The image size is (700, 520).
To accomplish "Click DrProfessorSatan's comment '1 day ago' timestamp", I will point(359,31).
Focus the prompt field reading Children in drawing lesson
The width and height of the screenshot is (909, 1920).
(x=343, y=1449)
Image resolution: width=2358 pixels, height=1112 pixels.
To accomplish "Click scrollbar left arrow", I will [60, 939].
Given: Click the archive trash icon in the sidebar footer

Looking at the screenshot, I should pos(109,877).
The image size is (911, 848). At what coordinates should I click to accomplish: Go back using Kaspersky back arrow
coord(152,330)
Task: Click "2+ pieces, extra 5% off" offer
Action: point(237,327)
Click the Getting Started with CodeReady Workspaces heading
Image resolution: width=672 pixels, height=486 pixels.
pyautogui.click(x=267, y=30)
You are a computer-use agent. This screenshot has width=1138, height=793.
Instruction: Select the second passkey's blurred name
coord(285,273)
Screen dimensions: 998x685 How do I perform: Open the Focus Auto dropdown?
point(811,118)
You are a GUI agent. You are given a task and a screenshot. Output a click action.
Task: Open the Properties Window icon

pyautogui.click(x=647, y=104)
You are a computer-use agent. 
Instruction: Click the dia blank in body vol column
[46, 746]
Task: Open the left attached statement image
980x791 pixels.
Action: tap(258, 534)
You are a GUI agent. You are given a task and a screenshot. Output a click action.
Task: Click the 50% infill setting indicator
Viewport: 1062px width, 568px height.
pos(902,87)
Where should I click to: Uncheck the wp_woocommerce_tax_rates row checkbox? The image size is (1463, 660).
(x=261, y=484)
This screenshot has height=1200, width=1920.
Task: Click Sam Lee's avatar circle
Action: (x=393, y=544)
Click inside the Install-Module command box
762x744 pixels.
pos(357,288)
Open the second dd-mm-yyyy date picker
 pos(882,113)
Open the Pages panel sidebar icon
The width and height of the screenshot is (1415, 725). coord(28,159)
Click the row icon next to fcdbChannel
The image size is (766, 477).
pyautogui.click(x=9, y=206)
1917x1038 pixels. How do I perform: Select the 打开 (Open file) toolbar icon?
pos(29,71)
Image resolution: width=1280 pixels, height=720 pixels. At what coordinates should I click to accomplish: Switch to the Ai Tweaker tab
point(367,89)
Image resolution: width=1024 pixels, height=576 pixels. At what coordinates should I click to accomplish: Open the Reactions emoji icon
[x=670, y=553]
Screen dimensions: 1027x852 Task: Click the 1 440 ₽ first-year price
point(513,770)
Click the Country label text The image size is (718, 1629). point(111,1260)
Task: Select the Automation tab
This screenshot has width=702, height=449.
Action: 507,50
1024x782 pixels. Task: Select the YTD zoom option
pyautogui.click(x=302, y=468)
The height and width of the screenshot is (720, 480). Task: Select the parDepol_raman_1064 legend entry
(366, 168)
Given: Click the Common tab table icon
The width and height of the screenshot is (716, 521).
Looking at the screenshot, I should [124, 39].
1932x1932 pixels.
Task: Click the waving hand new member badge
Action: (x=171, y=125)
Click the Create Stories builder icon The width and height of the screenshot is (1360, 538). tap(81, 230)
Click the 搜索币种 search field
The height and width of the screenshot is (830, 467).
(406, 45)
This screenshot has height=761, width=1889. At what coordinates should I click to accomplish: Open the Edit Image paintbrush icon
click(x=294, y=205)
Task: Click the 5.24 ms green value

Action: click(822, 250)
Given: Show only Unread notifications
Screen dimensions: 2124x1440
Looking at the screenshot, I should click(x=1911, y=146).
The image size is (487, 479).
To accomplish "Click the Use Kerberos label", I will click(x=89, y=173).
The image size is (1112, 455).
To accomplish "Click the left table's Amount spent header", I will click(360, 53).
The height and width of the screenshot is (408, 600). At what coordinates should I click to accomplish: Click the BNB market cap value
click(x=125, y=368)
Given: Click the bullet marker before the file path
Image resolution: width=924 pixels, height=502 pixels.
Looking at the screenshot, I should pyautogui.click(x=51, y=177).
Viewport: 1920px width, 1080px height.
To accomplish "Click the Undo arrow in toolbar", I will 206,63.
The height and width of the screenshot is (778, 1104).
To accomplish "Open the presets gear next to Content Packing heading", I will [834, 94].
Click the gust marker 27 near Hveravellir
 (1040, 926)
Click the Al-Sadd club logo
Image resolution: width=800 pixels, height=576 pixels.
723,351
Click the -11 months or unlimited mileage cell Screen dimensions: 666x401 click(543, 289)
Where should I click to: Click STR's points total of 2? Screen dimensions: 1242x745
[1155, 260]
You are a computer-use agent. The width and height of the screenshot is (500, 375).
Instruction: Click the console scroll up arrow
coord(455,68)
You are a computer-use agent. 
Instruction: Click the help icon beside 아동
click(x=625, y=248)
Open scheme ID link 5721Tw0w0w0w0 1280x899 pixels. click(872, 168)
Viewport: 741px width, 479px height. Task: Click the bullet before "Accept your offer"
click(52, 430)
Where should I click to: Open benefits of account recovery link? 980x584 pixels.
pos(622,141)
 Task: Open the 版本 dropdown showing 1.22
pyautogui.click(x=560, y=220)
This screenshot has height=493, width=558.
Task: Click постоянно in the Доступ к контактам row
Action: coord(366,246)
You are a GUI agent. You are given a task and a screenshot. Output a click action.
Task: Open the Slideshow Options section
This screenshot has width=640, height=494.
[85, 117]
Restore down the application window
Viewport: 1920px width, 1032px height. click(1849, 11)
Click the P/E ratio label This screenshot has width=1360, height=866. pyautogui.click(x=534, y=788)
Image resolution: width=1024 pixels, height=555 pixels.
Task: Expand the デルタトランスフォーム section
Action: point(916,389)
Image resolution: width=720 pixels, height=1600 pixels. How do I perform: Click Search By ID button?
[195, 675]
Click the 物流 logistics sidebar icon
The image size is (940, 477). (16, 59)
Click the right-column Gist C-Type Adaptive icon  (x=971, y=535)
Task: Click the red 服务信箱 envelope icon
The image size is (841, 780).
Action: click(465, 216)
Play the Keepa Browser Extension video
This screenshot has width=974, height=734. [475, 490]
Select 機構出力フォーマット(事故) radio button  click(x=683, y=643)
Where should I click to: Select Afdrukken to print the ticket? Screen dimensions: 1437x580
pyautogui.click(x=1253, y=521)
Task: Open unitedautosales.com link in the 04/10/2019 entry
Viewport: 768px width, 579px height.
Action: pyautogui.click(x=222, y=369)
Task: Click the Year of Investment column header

> _The task_
Reproduce the records above line for line, without changing anything.

> _Answer to this problem_
The image size is (700, 520).
To accomplish "Click DrProfessorSatan's comment '1 day ago' timestamp", I will point(359,31).
Focus the prompt field reading Children in drawing lesson
The width and height of the screenshot is (909, 1920).
(x=343, y=1449)
Image resolution: width=2358 pixels, height=1112 pixels.
To accomplish "Click scrollbar left arrow", I will [60, 939].
Given: Click the archive trash icon in the sidebar footer

Looking at the screenshot, I should pos(109,877).
The image size is (911, 848). At what coordinates should I click to accomplish: Go back using Kaspersky back arrow
coord(152,330)
Task: Click "2+ pieces, extra 5% off" offer
Action: point(237,327)
Click the Getting Started with CodeReady Workspaces heading
Image resolution: width=672 pixels, height=486 pixels.
pyautogui.click(x=267, y=30)
You are a computer-use agent. This screenshot has width=1138, height=793.
Instruction: Select the second passkey's blurred name
coord(285,273)
Screen dimensions: 998x685 How do I perform: Open the Focus Auto dropdown?
point(811,118)
You are a GUI agent. You are given a task and a screenshot. Output a click action.
Task: Open the Properties Window icon

pyautogui.click(x=647, y=104)
You are a computer-use agent. 
Instruction: Click the dia blank in body vol column
[46, 746]
Task: Open the left attached statement image
980x791 pixels.
Action: tap(258, 534)
You are a GUI agent. You are given a task and a screenshot. Output a click action.
Task: Click the 50% infill setting indicator
Viewport: 1062px width, 568px height.
pos(902,87)
Where should I click to: Uncheck the wp_woocommerce_tax_rates row checkbox? The image size is (1463, 660).
(x=261, y=484)
This screenshot has height=1200, width=1920.
Task: Click Sam Lee's avatar circle
Action: (x=393, y=544)
Click inside the Install-Module command box
762x744 pixels.
pos(357,288)
Open the second dd-mm-yyyy date picker
 pos(882,113)
Open the Pages panel sidebar icon
The width and height of the screenshot is (1415, 725). coord(28,159)
Click the row icon next to fcdbChannel
The image size is (766, 477).
pyautogui.click(x=9, y=206)
1917x1038 pixels. How do I perform: Select the 打开 (Open file) toolbar icon?
pos(29,71)
Image resolution: width=1280 pixels, height=720 pixels. At what coordinates should I click to accomplish: Switch to the Ai Tweaker tab
point(367,89)
Image resolution: width=1024 pixels, height=576 pixels. At what coordinates should I click to accomplish: Open the Reactions emoji icon
[x=670, y=553]
Screen dimensions: 1027x852 Task: Click the 1 440 ₽ first-year price
point(513,770)
Click the Country label text The image size is (718, 1629). point(111,1260)
Task: Select the Automation tab
This screenshot has width=702, height=449.
Action: 507,50
1024x782 pixels. Task: Select the YTD zoom option
pyautogui.click(x=302, y=468)
The height and width of the screenshot is (720, 480). Task: Select the parDepol_raman_1064 legend entry
(366, 168)
Given: Click the Common tab table icon
The width and height of the screenshot is (716, 521).
Looking at the screenshot, I should [124, 39].
1932x1932 pixels.
Task: Click the waving hand new member badge
Action: (x=171, y=125)
Click the Create Stories builder icon The width and height of the screenshot is (1360, 538). tap(81, 230)
Click the 搜索币种 search field
The height and width of the screenshot is (830, 467).
(406, 45)
This screenshot has height=761, width=1889. At what coordinates should I click to accomplish: Open the Edit Image paintbrush icon
click(x=294, y=205)
Task: Click the 5.24 ms green value

Action: click(822, 250)
Given: Show only Unread notifications
Screen dimensions: 2124x1440
Looking at the screenshot, I should click(x=1911, y=146).
The image size is (487, 479).
To accomplish "Click the Use Kerberos label", I will click(x=89, y=173).
The image size is (1112, 455).
To accomplish "Click the left table's Amount spent header", I will click(360, 53).
The height and width of the screenshot is (408, 600). At what coordinates should I click to accomplish: Click the BNB market cap value
click(x=125, y=368)
Given: Click the bullet marker before the file path
Image resolution: width=924 pixels, height=502 pixels.
Looking at the screenshot, I should pyautogui.click(x=51, y=177).
Viewport: 1920px width, 1080px height.
To accomplish "Click the Undo arrow in toolbar", I will 206,63.
The height and width of the screenshot is (778, 1104).
To accomplish "Open the presets gear next to Content Packing heading", I will [834, 94].
Click the gust marker 27 near Hveravellir
 (1040, 926)
Click the Al-Sadd club logo
Image resolution: width=800 pixels, height=576 pixels.
723,351
Click the -11 months or unlimited mileage cell Screen dimensions: 666x401 click(543, 289)
Where should I click to: Click STR's points total of 2? Screen dimensions: 1242x745
[1155, 260]
You are a computer-use agent. The width and height of the screenshot is (500, 375).
Instruction: Click the console scroll up arrow
coord(455,68)
You are a computer-use agent. 
Instruction: Click the help icon beside 아동
click(x=625, y=248)
Open scheme ID link 5721Tw0w0w0w0 1280x899 pixels. click(872, 168)
Viewport: 741px width, 479px height. Task: Click the bullet before "Accept your offer"
click(52, 430)
Where should I click to: Open benefits of account recovery link? 980x584 pixels.
pos(622,141)
 Task: Open the 版本 dropdown showing 1.22
pyautogui.click(x=560, y=220)
This screenshot has height=493, width=558.
Task: Click постоянно in the Доступ к контактам row
Action: coord(366,246)
You are a GUI agent. You are given a task and a screenshot. Output a click action.
Task: Open the Slideshow Options section
This screenshot has width=640, height=494.
[85, 117]
Restore down the application window
Viewport: 1920px width, 1032px height. click(1849, 11)
Click the P/E ratio label This screenshot has width=1360, height=866. pyautogui.click(x=534, y=788)
Image resolution: width=1024 pixels, height=555 pixels.
Task: Expand the デルタトランスフォーム section
Action: point(916,389)
Image resolution: width=720 pixels, height=1600 pixels. How do I perform: Click Search By ID button?
[195, 675]
Click the 物流 logistics sidebar icon
The image size is (940, 477). (16, 59)
Click the right-column Gist C-Type Adaptive icon  (x=971, y=535)
Task: Click the red 服务信箱 envelope icon
The image size is (841, 780).
Action: click(465, 216)
Play the Keepa Browser Extension video
This screenshot has width=974, height=734. [475, 490]
Select 機構出力フォーマット(事故) radio button  click(x=683, y=643)
Where should I click to: Select Afdrukken to print the ticket? Screen dimensions: 1437x580
pyautogui.click(x=1253, y=521)
Task: Open unitedautosales.com link in the 04/10/2019 entry
Viewport: 768px width, 579px height.
Action: pyautogui.click(x=222, y=369)
Task: Click the Year of Investment column header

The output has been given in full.